- _AIM OF THE EXERCISE_
Reproduce the items below exactly as they appear, starting from the line containing "Task: Click the sidebar vertical scrollbar" and continuing through the end of the items.

Element and text position data

===

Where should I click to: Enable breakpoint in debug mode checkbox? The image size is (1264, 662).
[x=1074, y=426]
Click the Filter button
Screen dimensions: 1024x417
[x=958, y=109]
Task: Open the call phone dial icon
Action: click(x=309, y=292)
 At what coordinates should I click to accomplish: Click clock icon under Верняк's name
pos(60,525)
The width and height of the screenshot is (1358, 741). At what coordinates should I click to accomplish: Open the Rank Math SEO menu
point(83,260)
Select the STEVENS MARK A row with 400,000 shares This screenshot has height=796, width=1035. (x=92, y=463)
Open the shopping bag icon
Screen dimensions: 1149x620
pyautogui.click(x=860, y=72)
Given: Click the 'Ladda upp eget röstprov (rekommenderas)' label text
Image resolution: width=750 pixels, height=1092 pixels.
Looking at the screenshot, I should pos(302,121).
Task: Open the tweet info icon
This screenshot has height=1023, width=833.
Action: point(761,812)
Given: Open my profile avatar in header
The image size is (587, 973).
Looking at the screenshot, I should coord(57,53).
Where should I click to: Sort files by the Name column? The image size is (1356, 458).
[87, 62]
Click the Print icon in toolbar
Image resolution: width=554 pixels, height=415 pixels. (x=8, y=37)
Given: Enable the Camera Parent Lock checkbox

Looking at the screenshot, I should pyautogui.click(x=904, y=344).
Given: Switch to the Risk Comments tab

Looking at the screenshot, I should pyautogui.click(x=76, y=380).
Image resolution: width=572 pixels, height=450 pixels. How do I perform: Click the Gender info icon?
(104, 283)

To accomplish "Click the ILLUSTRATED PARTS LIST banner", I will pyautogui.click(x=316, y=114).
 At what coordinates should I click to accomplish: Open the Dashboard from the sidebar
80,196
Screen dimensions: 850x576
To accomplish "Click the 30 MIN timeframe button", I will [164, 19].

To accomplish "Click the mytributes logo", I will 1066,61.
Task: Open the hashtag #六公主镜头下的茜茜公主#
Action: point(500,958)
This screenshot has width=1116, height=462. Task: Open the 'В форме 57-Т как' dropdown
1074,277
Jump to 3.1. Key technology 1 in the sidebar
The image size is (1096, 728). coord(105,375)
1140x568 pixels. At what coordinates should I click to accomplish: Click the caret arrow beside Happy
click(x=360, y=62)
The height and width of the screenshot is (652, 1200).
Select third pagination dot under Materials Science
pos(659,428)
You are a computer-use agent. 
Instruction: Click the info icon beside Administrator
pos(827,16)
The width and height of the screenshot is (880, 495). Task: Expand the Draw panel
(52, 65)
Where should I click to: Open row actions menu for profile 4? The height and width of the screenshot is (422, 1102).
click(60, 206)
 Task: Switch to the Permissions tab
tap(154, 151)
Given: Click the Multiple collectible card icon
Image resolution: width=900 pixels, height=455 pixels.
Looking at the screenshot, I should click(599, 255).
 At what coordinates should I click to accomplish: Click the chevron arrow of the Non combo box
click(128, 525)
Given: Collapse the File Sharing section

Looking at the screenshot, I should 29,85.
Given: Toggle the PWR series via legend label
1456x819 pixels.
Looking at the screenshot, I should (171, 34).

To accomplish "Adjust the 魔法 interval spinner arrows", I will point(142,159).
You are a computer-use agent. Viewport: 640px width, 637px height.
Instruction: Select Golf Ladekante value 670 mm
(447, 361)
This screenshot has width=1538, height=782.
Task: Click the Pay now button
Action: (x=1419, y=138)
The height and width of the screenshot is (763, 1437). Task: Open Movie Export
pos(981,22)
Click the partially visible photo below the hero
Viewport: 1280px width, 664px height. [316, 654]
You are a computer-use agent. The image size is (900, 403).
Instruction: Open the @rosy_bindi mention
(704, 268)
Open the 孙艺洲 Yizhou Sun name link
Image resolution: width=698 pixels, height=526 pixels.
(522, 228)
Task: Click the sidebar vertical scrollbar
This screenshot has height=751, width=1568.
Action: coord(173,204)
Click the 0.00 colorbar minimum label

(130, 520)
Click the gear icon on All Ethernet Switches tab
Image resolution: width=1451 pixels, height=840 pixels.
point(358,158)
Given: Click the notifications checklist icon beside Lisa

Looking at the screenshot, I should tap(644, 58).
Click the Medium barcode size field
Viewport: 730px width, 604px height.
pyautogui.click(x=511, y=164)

===

- _OUTPUT FOR THIS EXERCISE_
Task: Click the sidebar vertical scrollbar
This screenshot has height=751, width=1568.
Action: coord(173,204)
Click the 0.00 colorbar minimum label

(130, 520)
Click the gear icon on All Ethernet Switches tab
Image resolution: width=1451 pixels, height=840 pixels.
point(358,158)
Given: Click the notifications checklist icon beside Lisa

Looking at the screenshot, I should tap(644, 58).
Click the Medium barcode size field
Viewport: 730px width, 604px height.
pyautogui.click(x=511, y=164)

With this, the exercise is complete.